__PROBLEM STATEMENT__
Give back an exact copy of the lines from the start of the material through the line bearing "Given: Click the Evan Blass display name". Include both ends and nothing else.

__SOURCE MATERIAL__
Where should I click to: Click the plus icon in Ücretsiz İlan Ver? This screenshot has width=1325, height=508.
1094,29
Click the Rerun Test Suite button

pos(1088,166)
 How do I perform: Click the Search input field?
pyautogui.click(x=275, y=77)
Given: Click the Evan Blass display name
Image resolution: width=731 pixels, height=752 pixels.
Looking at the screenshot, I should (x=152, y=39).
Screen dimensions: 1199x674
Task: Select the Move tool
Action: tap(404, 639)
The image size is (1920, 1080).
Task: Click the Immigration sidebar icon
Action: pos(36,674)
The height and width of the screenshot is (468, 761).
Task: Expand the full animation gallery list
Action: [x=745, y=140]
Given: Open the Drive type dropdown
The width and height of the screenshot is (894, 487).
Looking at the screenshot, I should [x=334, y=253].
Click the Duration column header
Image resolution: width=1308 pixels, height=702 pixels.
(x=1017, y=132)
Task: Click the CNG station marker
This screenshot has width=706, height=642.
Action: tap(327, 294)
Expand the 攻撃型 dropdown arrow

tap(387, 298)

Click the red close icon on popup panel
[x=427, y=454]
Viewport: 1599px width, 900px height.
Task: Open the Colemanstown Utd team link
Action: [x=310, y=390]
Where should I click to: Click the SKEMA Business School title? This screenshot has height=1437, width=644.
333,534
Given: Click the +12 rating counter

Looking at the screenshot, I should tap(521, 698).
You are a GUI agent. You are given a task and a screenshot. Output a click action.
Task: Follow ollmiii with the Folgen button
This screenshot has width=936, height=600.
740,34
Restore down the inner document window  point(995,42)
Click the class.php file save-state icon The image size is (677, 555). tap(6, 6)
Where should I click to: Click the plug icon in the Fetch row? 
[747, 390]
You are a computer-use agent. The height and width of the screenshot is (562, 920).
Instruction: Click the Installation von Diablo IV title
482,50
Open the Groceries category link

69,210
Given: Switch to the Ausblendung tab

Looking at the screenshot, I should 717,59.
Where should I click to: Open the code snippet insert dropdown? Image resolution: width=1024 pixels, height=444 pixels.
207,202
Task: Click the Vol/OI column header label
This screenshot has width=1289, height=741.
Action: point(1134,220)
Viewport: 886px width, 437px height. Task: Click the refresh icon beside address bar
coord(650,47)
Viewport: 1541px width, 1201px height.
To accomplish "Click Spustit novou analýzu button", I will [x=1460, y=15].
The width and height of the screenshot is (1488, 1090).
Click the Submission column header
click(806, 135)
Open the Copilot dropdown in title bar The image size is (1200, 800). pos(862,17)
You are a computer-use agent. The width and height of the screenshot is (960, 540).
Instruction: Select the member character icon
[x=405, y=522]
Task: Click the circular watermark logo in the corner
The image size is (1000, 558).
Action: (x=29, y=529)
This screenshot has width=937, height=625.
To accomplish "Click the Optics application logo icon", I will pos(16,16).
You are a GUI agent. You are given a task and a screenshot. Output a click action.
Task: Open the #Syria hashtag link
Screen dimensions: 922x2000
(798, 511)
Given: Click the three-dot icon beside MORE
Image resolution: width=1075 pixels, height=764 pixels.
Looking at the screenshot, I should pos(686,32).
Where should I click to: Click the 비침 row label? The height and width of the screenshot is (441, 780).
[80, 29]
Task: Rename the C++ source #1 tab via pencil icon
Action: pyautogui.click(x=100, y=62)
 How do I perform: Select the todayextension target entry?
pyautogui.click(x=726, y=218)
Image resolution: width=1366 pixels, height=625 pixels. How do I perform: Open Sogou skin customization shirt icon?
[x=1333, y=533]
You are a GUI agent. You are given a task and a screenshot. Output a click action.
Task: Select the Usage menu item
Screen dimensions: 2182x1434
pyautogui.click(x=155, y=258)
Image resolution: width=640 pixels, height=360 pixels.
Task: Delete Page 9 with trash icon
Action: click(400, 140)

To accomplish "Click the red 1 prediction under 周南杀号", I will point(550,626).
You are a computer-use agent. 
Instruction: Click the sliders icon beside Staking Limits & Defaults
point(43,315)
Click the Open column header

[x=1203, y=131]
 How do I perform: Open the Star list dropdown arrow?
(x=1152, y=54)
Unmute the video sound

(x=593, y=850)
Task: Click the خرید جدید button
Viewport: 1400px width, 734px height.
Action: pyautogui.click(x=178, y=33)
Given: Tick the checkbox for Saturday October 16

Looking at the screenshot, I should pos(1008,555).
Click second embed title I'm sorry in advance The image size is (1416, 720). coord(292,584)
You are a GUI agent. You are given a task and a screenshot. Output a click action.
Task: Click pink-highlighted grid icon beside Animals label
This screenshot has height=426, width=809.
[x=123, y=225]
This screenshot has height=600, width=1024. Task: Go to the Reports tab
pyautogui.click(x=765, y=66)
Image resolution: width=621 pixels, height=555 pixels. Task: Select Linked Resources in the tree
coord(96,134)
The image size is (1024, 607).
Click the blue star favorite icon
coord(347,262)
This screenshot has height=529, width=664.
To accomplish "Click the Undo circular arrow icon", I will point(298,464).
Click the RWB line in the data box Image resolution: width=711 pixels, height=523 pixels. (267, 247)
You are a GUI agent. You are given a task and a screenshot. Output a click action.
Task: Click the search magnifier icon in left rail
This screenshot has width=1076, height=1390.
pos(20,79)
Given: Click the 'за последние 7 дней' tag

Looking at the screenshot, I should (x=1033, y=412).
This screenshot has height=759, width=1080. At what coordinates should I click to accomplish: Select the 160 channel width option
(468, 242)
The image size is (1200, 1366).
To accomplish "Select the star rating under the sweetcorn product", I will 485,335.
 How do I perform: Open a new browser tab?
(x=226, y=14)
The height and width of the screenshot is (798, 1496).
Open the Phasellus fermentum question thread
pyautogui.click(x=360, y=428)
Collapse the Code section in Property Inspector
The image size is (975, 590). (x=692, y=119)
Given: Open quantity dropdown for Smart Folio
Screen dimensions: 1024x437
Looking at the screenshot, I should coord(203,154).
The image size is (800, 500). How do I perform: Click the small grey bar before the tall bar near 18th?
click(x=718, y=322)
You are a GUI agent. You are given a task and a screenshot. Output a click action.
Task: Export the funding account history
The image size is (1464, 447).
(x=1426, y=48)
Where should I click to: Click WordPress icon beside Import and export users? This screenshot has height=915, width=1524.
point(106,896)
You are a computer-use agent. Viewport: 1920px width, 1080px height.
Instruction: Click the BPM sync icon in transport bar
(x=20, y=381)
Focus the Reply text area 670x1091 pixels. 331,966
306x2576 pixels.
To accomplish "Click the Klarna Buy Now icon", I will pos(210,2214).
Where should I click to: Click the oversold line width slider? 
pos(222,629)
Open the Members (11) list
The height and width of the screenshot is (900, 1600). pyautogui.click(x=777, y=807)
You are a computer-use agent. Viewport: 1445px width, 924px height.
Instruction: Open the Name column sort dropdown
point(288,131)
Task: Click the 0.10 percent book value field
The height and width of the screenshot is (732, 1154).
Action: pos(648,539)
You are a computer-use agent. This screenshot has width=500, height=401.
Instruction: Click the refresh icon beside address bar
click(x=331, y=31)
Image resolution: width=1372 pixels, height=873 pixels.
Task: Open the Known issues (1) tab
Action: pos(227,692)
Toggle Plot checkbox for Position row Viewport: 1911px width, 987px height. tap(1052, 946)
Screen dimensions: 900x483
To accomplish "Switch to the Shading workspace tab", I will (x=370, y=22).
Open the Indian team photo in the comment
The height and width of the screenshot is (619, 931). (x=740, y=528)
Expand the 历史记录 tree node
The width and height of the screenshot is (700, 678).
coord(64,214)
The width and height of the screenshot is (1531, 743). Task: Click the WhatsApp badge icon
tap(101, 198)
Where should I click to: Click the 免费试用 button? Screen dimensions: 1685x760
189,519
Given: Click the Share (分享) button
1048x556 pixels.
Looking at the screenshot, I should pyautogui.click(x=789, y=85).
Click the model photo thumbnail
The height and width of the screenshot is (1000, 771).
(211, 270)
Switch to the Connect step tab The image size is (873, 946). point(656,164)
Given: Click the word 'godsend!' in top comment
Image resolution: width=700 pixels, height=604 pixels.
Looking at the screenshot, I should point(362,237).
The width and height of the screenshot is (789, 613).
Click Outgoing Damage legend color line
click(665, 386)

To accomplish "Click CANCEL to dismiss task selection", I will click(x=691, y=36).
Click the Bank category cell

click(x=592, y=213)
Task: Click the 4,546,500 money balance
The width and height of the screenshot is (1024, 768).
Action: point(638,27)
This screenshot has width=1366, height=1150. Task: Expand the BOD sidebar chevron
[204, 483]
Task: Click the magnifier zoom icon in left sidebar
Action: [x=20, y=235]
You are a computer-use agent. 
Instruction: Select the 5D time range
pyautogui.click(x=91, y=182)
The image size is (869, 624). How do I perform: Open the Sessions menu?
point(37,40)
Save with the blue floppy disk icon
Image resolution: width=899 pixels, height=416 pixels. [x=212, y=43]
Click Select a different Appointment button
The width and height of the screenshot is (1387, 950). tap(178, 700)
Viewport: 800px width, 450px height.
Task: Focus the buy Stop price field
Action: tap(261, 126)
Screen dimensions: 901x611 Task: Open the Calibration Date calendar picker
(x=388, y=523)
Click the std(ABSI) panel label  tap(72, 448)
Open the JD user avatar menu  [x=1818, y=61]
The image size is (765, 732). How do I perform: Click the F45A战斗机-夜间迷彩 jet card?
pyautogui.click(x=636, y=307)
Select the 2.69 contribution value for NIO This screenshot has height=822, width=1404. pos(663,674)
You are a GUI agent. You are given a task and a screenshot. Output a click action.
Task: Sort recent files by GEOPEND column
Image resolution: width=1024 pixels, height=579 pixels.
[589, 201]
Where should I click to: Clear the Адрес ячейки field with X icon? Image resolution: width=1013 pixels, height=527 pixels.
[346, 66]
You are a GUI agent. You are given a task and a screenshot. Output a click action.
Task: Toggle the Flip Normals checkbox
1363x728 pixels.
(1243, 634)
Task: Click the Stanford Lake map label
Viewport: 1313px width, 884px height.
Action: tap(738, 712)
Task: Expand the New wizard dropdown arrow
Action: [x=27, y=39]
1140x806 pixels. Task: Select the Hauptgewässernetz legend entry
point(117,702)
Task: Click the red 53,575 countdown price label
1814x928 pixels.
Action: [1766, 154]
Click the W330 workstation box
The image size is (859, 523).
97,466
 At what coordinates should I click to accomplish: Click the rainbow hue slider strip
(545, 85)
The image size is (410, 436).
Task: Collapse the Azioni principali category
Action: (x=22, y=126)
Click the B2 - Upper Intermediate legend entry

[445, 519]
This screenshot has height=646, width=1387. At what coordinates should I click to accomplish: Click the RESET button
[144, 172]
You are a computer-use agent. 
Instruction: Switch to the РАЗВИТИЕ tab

__ANSWER TO THIS PROBLEM__
Where should I click to: Click the plus icon in Ücretsiz İlan Ver? This screenshot has width=1325, height=508.
1094,29
Click the Rerun Test Suite button

pos(1088,166)
 How do I perform: Click the Search input field?
pyautogui.click(x=275, y=77)
Given: Click the Evan Blass display name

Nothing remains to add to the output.